Teks:
══════

SINGARAJA, BALIPOST.com – Masyarakat Kabupaten Buleleng pada Buda Kliwon, Wuku Sinta, merayakan Hari Suci Pagerwesi. Hari suci yang dirayakan setiap 6 bulan sekali ini tergolong istimewa.
Hal ini terlihat jauh berbeda dengan perayaan Hari Raya Pagerwesi di daerah lain di Bali. Ada petuah-petuah leluhur yang masih dijaga masyarakat di Bali utara hingga saat ini.
Akademisi Sekolah Tinggi Agama Hindu (STAH) Negeri Mpu Kuturan Singaraja, Nyoman Suka Ardiyasa menjelaskan bahwa sejak turun temurun, masyarakat khususnya di Kabupaten Buleleng selalu menyambut sukacita perayaan Hari Suci Pagerwesi sebagai pemujaan terhadap Hyang Pramesti Guru. Menurutnya ini yang tidak ditemukan di daerah lainnya di Bali selain di Bali Utara.
Disamping itu, ada petuah dari tetua Buleleng yang diwariskan turun-temurun dan mengamanatkan keturunannya untuk merayakan Pagerwesi secara sungguh-sungguh sebagai Perayaan peneguhan di dalam diri secara lahir batin. “Kebiasaan ini diwujudkan dengan melaksanakan perayaan secara meriah layaknya seperti perayaan Galungan dan Kuningan. Bahkan kebanyakan masyarakat buleleng menyebut hari Suci Pagerwesi sebagai Hari Galungan-nya warga di Bali Utara,” katanya.
Lanjut Suka, perayaan hari Suci Pagerwesi juga tidak terlepas dari Hari raya Saraswati, Banyu Pinaruh, Soma Ribek dan Sabuh Mas. Menurutnya, keempat ini merupakan satu ikatan yang erat kaitanya dengan Hari Raya Pagerwesi. “Karena hal inilah sebagian masyarakat Buleleng secara sungguh-sungguh melakukan Perayaan Pagerwesi seperti halnya merayakan hari Raya Galungan,” imbuhnya.

══════

Data yang Disediakan:
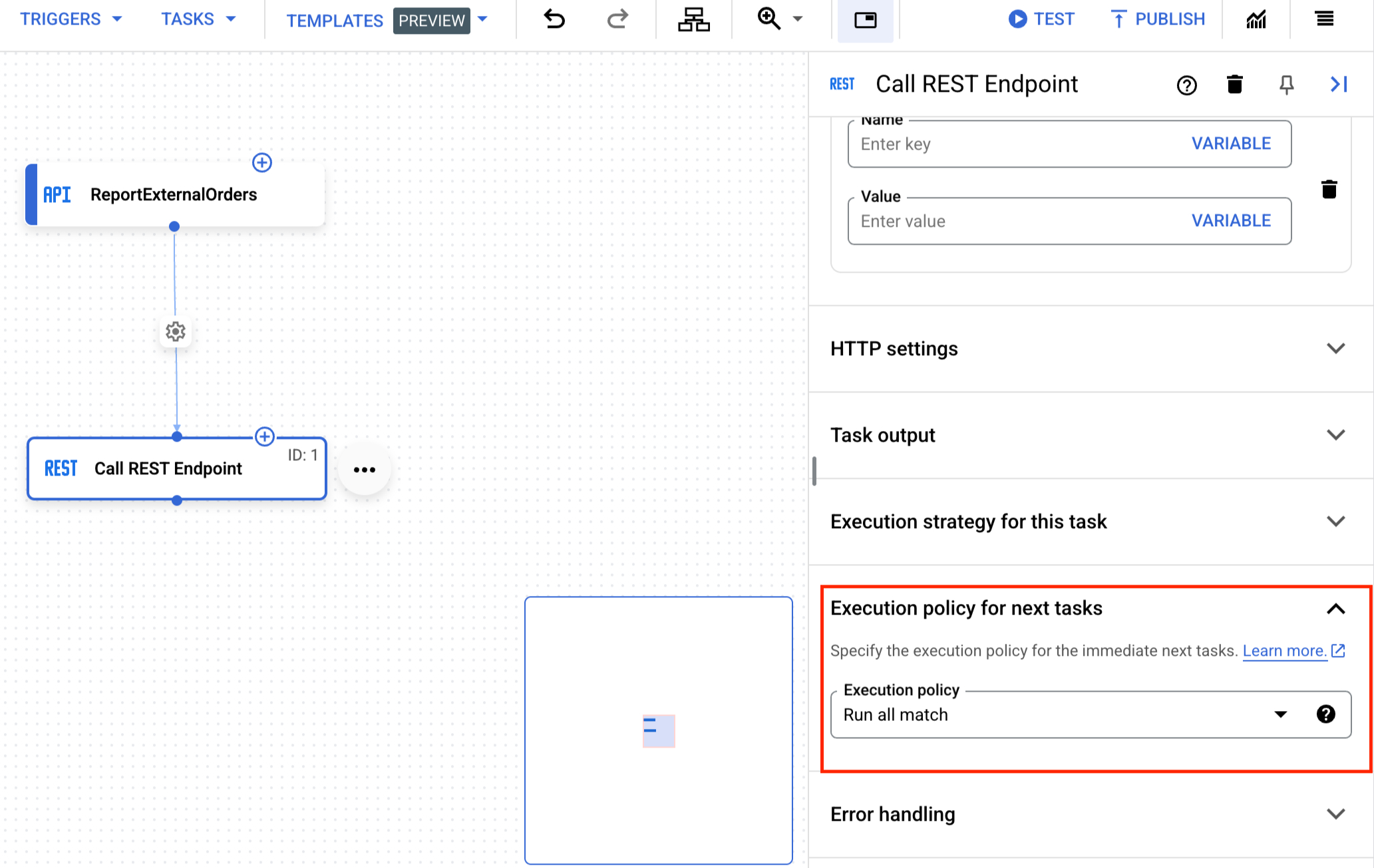Run a test of the integration
Viewport: 1374px width, 868px height.
coord(1041,19)
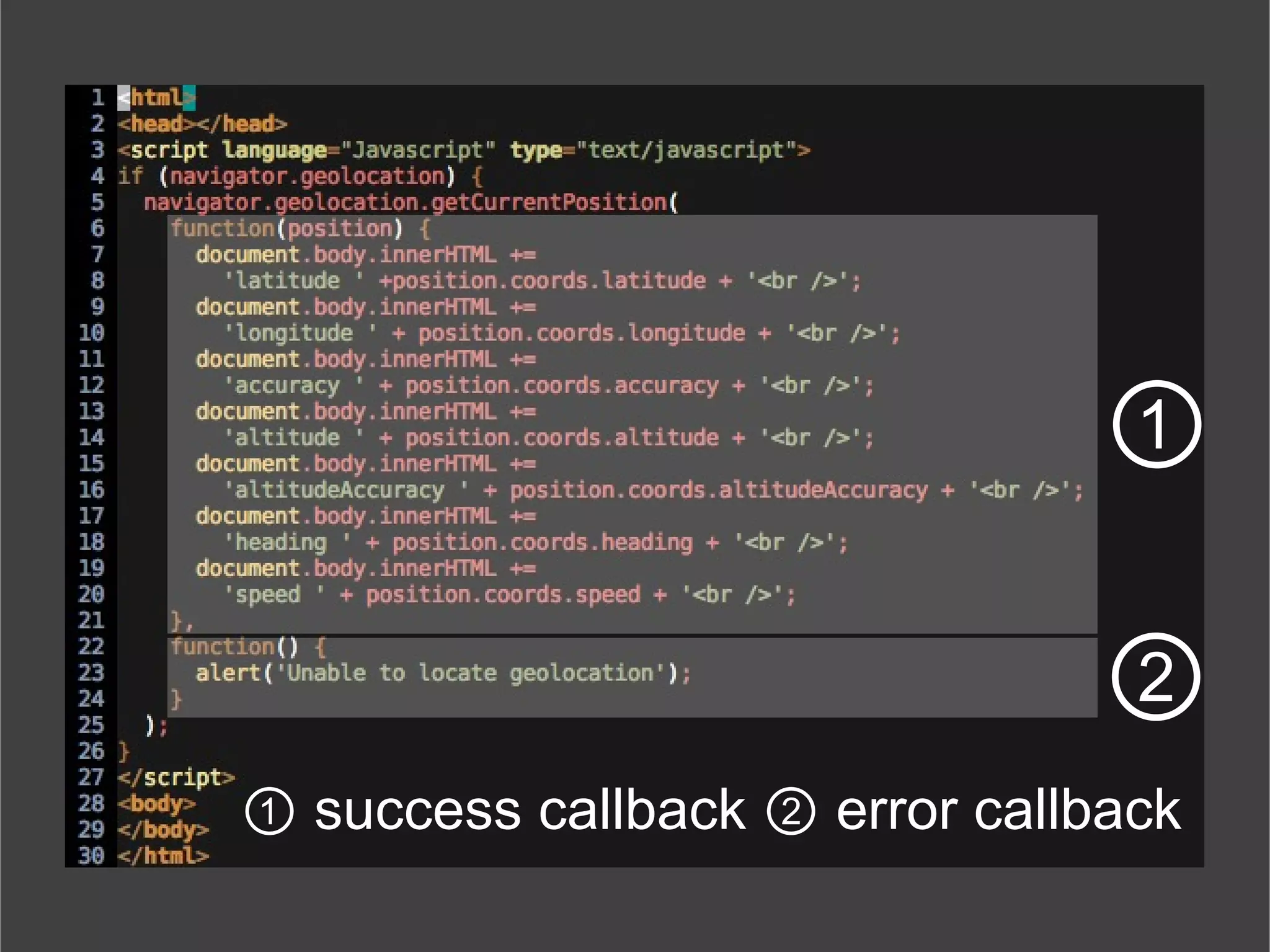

══════

Daftar Tugas:
1. Kutip bagian teks tentang Pagerwesi mulai dari "SINGARAJA, BALIPOST.com –" hingga dan termasuk "di Bali Utara.".
2. Jawab pertanyaan-pertanyaan ini berdasarkan teks tentang Pagerwesi.
(a) Setiap berapa bulan sekali Hari Suci Pagerwesi dirayakan?
(b) Menurut Nyoman Suka Ardiyasa, perayaan Pagerwesi merupakan pemujaan terhadap siapa?
(c) Apa sebutan kebanyakan masyarakat Buleleng untuk Hari Suci Pagerwesi?
3. Alihbahasakan kalimat dari teks tentang Pagerwesi ini ke dalam bahasa Inggris: "Hari suci yang dirayakan setiap 6 bulan sekali ini tergolong istimewa."
Baris-baris data di atas tidak perlu digunakan.

Jawaban Tiap Tugas:
1.
SINGARAJA, BALIPOST.com – Masyarakat Kabupaten Buleleng pada Buda Kliwon, Wuku Sinta, merayakan Hari Suci Pagerwesi. Hari suci yang dirayakan setiap 6 bulan sekali ini tergolong istimewa.
Hal ini terlihat jauh berbeda dengan perayaan Hari Raya Pagerwesi di daerah lain di Bali. Ada petuah-petuah leluhur yang masih dijaga masyarakat di Bali utara hingga saat ini.
Akademisi Sekolah Tinggi Agama Hindu (STAH) Negeri Mpu Kuturan Singaraja, Nyoman Suka Ardiyasa menjelaskan bahwa sejak turun temurun, masyarakat khususnya di Kabupaten Buleleng selalu menyambut sukacita perayaan Hari Suci Pagerwesi sebagai pemujaan terhadap Hyang Pramesti Guru. Menurutnya ini yang tidak ditemukan di daerah lainnya di Bali selain di Bali Utara.

2.
(a) Hari Suci Pagerwesi dirayakan setiap 6 bulan sekali.
(b) Perayaan itu merupakan pemujaan terhadap Hyang Pramesti Guru.
(c) Kebanyakan masyarakat Buleleng menyebutnya Hari Galungan-nya warga di Bali Utara.

3. This holy day, which is celebrated once every six months, is considered special.